(Assignment): Below are the entries. Transcribe exactly the lines from the one with "Given: Click the magnifier icon in the 検索 box" through the one with "Save the requirement", ends included, and leave out all others.

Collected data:
+---+
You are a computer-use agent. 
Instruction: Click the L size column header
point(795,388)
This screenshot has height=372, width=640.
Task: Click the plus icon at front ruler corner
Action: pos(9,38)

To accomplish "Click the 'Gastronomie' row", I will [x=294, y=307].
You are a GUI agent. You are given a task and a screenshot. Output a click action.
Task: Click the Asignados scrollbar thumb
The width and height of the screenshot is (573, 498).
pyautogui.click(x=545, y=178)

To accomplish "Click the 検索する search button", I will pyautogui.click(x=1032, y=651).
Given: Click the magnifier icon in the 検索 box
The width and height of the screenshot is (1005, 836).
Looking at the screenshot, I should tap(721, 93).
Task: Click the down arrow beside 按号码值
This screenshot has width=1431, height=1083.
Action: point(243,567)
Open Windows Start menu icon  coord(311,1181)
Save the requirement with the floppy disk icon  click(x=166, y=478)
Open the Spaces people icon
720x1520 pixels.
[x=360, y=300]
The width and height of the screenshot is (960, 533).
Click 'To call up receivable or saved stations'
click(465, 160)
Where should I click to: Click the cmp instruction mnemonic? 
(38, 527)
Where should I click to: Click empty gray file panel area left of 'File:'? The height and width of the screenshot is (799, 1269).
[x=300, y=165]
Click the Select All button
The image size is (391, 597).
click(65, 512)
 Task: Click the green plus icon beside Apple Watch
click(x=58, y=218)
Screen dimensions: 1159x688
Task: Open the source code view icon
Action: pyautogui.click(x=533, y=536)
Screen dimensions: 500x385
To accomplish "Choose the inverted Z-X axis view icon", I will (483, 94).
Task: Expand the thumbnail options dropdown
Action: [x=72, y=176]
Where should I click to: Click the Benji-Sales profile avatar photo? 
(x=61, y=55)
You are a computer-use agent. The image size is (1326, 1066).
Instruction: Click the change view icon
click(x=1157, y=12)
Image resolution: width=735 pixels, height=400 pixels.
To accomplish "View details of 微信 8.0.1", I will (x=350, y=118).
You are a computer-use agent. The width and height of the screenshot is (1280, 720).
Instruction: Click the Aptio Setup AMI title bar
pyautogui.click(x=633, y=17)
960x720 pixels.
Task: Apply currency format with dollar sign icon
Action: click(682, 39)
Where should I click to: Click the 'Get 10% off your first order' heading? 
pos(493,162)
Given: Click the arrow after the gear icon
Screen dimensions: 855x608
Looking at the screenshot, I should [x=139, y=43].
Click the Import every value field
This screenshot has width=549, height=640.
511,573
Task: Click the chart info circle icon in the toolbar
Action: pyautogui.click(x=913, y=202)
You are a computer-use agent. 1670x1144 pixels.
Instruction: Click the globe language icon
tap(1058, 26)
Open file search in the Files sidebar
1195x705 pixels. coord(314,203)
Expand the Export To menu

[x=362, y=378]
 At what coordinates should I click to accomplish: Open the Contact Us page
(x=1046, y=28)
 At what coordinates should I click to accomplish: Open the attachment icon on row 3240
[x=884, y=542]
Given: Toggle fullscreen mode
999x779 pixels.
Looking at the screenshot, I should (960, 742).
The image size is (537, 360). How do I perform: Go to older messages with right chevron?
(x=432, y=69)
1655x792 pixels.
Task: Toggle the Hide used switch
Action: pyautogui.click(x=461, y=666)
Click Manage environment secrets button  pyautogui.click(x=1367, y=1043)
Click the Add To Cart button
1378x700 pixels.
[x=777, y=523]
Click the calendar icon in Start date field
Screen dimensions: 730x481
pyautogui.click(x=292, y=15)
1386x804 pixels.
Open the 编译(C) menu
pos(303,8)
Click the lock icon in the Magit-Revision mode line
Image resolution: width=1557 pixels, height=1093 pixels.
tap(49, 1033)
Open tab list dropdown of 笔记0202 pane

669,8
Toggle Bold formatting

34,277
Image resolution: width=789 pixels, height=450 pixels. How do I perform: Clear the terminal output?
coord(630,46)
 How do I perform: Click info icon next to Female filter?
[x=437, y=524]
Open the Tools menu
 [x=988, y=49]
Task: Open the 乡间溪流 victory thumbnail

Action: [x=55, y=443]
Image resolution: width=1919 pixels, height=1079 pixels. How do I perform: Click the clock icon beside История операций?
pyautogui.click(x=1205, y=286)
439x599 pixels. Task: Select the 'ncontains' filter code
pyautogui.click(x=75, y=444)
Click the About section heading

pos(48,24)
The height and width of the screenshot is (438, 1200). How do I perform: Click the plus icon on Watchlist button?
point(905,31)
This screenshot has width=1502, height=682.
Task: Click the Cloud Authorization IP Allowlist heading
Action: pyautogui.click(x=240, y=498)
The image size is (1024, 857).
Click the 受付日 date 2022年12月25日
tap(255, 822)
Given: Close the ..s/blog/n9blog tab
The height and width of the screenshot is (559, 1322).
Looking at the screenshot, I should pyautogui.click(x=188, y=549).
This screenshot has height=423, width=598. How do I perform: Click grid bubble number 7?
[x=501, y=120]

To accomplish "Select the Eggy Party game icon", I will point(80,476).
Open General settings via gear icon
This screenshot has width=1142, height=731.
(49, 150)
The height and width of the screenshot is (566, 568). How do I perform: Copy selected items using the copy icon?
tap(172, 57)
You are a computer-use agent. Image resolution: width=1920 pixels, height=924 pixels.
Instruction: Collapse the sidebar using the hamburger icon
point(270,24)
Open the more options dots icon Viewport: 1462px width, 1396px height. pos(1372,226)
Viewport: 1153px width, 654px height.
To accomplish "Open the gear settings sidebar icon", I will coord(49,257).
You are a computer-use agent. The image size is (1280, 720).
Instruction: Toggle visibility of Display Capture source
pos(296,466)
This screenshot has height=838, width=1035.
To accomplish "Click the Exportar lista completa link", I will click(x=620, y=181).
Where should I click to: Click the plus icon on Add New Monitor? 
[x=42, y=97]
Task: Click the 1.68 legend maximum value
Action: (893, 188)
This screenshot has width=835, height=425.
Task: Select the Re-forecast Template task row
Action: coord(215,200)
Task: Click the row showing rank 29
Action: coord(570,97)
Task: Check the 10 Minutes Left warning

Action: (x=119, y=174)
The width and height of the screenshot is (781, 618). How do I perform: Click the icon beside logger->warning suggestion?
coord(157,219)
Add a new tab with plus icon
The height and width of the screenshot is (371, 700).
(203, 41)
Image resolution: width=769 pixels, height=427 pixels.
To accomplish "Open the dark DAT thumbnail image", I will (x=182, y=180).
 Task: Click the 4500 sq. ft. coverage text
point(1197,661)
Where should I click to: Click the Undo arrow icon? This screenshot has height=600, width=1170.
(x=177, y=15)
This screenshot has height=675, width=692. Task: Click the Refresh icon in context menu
+---+
(Response):
Given: Click the magnifier icon in the 検索 box
The width and height of the screenshot is (1005, 836).
Looking at the screenshot, I should tap(721, 93).
Task: Click the down arrow beside 按号码值
This screenshot has width=1431, height=1083.
Action: point(243,567)
Open Windows Start menu icon  coord(311,1181)
Save the requirement with the floppy disk icon  click(x=166, y=478)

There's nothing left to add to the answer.